À droite, Céline Maschinot, conseillère clientèle à EDF Lyon et seule bâtisseuse du stand de la CMCAS Bourg-en-Bresse. © M.-B. Seillant/CCAS

Voulue lors de la préparation du 15e festival d’Énergies, la participation de 30% de bâtisseuses a été diversement atteinte dans les faits. Le pourcentage est proportionnel à la présence des femmes dans les Industries électrique et gazière. Mais le recrutement des bâtisseuses va au-delà des chiffres, et questionne les préjugés autant que la sociologie de la branche. 

« Si je vois une fille porter une planche, je vais l’aider par galanterie. On est égaux, mais quand tu bâtis un stand, il faut des bras : c’est plus facile avec huit hommes que huit femmes. » C’est le genre de propos qu’on peut entendre çà et là lorsqu’on aborde la question des bâtisseuses au festival d’Énergies. Bâtir Soulac, un truc de mec ? De fait, sur les cinq cent bâtisseurs du festival, moins de 15% sont des femmes. Transport et déchargement des matériaux, montage des charpentes et électrification des stands constituent une partie importante de la construction matérielle du festival. Autant de raisons de trier a priori les candidats ? « C’est clair qu’on ne va pas faire un branchement électrique ! s’amuse Francine Bienvenu, technicienne clientèle à Cayenne et bâtisseuse du stand de la CMCAS Guyane. Ce n’est pas inné, mais on a plus de savoir-faire dans le relationnel. Généralement quand il y a des femmes derrière le bar, il y a du monde… » Répartition des tâches oblige, aux femmes le bar et la décoration, aux hommes le déchargement des camions ?

« Si tu es trop princesse, ici, ça ne les attire pas »

« C’est dur d’attirer les femmes pour être bâtisseur, concède Aziliz Dubourdieu, agent technique expert à Enedis (ex-ERDF) Agen (Lot-et-Garonne) et seule bâtisseuse du stand de la CMCAS Agen. Il y a quand même le mot « bâtir » dedans… qui peut faire peur. » Au total, une quinzaine de CMCAS ne comptent qu’une bâtisseuse, sur un total de huit agents à dix agents. En minorité, les bâtisseuses doivent composer avec l’ambiance joyeuse et parfois potache d’une bande de « bonhommes ». « C’est aussi à soi de faire sa place », conseille Serena Mattei, seule femme et plus jeune bâtisseuse du stand de l’Union territoriale Corse, sur lequel elle est responsable. Gestionnaire transformateurs et moyens de réalimentation à EDF, elle est habituée des milieux masculins. « Je suis quelqu’un qui aime bien charrier et se faire charrier. Ça passe mieux avec les mecs, qui sont déconneurs. Mais ça reste bon enfant. » Même son de cloche chez Camille Tassot, chargée d’affaire dans le bâtiment au CNPE de Civaux (Vienne) : « Les gars sont un peu raides parfois, ils sont contents qu’on soit là, ils nous taquinent. Du coup parfois il faut les remettre d’équerre. » Bâtisseuse du stand de la région Poitou Charente, elle admet faire un « job de mec » : sur le stand, elle endosse les mêmes travaux, loin de la déco.

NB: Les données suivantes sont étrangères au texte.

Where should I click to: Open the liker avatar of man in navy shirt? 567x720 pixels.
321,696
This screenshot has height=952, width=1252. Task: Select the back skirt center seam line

Serena Mattéi, bâtisseuse du stand de l’Union territoriale Corse, entourée des bâtisseurs Corses © M.-B. Seillant/CCAS

Sur le stand de l’Union territoriale Corse, Serena Mattéi est responsable bâtisseuse au sein d’une équipe intergénérationnelle © M.-B. Seillant/CCAS

Familles de métier

La difficulté de recruter des bâtisseuses est aussi le reflet de la disparité de recrutement dans les différents secteurs de l’énergie. « Au début les gars qui tombaient sur moi au téléphone pensaient qu’ils se trompaient de numéro, raconte Stéphanie Marle, technicienne de conduite chez Enedis (ex ERDF) à Saint-Martin-Boulogne (Pas-de-Calais). Mon chef aurait pu faire une communication, pour qu’ils ne soient pas surpris… » Comme beaucoup de bâtisseuses rencontrées au festival, Stéphanie est la seule femme de son équipe. Selon les derniers chiffres sur l’égalité professionnelle dans les IEG, alors que la commercialisation et les fonctions supports employaient respectivement 58% et 45% de femmes en 2012, le pourcentage tombe à 14% dans la distribution, et 8% dans le transport électrique. Soit une répartition inversement proportionnelle aux secteurs dont sont historiquement issus les bâtisseurs du festival. Près de 40% des stands de CMCAS sont donc bâtis par des agents. C’est le cas du stand de la CMCAS Pays de Savoie, lieu d’inauguration du festival le 14 mai dernier. « On a déjà atteint l’objectif de la mixité d’entreprise et de territoires sur le stand » se félicite Steve Cremerieux, président de la commission jeunes agents. Mais la branche commerce reste très inaccessible pour nous. »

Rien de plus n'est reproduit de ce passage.